皆さんは、幸福度の頭打ちの話を一度は聞いたことがあるかと思います。

年収800万までは、幸福度は年収に比例するが、800万を超えるといくら年収が上がっても幸福度は上がらないという話。

つまり、お金を稼げば稼ぐほど幸せになれるというわけではないということ。

日本とアメリカ、どちらの研究や調査でも同じような結果になったそうです。幸福度が上がらない理由としては、1000万以上になると付き合う人たちの年収が青天井になり、どれだけ稼いでも「上には上がいる」ということを痛感させられて常に満たされない思いを抱えるとか、5000万や1億稼ぐようになると同じ金銭感覚で遊べる人がいなくなり孤独を感じるとか。
そういったことが言われているようです。

そして私自身、年収800万を超えたあたりで「頭打ち感」は感じてしまいました。
たかが800万でわかった風な口を聞くなと言われるかもしれませんが、あくまで私個人が思ったことを書かせていただきます。

まず、私が年収800万に辿り着くまでの道のりを簡単に書かせていただきます。

私は底辺レベルの学歴なので、新卒で入った会社は都内の中小企業。当時の年収は、はっきり覚えていませんがおそらく350万くらい。家賃は5.8万か6.8万でした。

数年働いたのちに結婚して専業主婦になりました。最初は好きなことをやらせてもらっていましたが、子供のいない専業主婦なんて本当に暇なんですよね。
なので、派遣社員として働き始めました。そのころの年収もおそらく300万円台だったと思います。

派遣を2社くらい経験した後に、縁があって正社員としてお声がけいただいた会社があったので、派遣をやめて転職しました。

そこでの年収は、最初は500万くらいだったかと思います。そこで働き続けて6年後くらいに年収800万を超えました。

私の場合は、自分の年収が700万を超えるくらいまでは結婚していたため、年収800万の壁というのを感じにくい状況ではありましたが、おそらく世帯年収を一人当たりで割ると年収700万くらいの生活が数年続いていたかと思います。

離婚した頃に800万になり、一人暮らしを始めて完全に「年収800万の生活」となりました。

そこで得た感想はやはり「稼げるものならもっと稼ぎたいけど、これ以上稼いでも貯金するだけかな…」というものでした。

これ以上稼げるものなら稼げきたい。でも、今よりもっと忙しくなるのは嫌だし、そこまでして欲しいものもない、という感じです。
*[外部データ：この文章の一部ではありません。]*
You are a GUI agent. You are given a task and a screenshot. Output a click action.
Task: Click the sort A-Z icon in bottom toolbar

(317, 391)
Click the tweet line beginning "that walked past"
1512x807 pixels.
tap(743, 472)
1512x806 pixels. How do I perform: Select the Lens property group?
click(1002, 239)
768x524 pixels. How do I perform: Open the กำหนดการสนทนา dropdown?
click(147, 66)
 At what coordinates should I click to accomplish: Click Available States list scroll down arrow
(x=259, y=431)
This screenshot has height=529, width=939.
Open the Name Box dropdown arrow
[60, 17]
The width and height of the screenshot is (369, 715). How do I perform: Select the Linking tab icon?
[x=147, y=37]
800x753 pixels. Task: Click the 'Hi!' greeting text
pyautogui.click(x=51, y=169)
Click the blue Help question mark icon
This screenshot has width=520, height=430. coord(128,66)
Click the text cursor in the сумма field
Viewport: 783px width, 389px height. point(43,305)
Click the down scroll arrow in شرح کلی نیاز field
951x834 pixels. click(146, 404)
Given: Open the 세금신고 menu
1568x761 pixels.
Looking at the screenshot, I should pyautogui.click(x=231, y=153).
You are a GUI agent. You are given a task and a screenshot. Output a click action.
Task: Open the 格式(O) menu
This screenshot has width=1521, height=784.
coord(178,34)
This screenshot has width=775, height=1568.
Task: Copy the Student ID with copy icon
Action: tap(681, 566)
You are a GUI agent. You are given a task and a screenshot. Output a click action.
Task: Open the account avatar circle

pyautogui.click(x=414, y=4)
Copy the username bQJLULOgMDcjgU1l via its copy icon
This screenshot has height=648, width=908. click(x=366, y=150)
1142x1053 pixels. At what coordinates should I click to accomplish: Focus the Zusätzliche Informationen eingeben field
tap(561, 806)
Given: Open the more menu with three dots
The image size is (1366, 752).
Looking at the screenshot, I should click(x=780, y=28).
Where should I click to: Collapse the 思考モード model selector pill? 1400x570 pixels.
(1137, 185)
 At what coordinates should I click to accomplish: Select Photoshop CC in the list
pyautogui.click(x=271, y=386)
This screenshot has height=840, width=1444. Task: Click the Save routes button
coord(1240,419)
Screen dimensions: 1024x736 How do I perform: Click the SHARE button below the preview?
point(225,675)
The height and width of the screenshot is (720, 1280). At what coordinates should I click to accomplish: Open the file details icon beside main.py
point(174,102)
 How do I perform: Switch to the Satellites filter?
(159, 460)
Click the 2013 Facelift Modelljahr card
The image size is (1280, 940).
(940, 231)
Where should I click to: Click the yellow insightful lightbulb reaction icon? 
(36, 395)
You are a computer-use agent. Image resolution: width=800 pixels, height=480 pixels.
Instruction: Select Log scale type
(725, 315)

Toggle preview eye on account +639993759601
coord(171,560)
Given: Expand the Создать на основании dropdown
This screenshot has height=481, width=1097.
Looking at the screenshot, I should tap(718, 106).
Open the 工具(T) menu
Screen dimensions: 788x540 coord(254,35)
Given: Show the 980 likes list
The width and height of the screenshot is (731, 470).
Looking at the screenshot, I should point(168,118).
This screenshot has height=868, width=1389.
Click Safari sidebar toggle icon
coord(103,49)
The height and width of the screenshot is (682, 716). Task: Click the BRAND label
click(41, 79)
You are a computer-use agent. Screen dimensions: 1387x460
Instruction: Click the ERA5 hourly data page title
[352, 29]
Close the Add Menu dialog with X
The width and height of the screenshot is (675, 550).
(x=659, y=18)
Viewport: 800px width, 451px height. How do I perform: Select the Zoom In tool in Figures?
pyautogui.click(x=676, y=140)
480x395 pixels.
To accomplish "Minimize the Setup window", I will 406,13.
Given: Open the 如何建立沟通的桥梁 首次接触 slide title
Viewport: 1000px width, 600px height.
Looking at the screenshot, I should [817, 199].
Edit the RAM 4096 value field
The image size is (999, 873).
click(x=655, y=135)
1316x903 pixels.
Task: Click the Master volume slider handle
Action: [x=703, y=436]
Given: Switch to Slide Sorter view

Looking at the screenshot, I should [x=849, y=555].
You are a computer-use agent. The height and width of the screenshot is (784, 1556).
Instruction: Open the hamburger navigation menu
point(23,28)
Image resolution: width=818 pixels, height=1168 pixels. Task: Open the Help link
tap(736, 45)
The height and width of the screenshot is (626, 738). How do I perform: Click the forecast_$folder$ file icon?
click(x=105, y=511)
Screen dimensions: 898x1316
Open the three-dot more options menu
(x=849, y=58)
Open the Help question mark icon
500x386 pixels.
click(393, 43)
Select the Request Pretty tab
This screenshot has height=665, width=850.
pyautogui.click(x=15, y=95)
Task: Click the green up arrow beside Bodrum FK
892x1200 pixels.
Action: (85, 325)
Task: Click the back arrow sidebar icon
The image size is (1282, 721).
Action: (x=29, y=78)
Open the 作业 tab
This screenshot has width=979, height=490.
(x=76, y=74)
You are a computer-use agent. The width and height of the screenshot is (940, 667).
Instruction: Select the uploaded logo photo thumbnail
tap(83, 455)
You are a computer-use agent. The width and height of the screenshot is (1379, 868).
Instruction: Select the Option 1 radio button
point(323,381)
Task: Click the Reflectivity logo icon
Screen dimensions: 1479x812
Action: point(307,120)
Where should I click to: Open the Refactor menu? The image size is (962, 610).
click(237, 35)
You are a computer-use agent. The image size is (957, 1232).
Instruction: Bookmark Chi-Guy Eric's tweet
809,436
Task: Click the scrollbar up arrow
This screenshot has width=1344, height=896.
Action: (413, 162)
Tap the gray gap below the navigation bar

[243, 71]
年収5000万を超えると時間に余裕ができるようですが、年収800〜1000万あたりというのは、すごく忙しいらしいです。
私の場合は、すごく忙しいということはありませんでしたが、精神的ストレスがとても大きかったです。

いわゆる中間管理職で、部下と経営側との間で常に気を揉みイライラしていました。そのイライラの発散方法は、とにかく寝るか買い物をするか。
若い頃はお酒を浴びるように飲んでいた時期もありますが、もうそこまでお酒への情熱はなく、寝るか買い物で紛らわせていました。

買い物は主に洋服や靴です。そしてたまにバッグなど。
常に、次はどのバッグを買うかということを考えながら、でも欲しいのにすぐには買えないという焦燥感を抱いて、ここでも結局ストレスを抱えていました。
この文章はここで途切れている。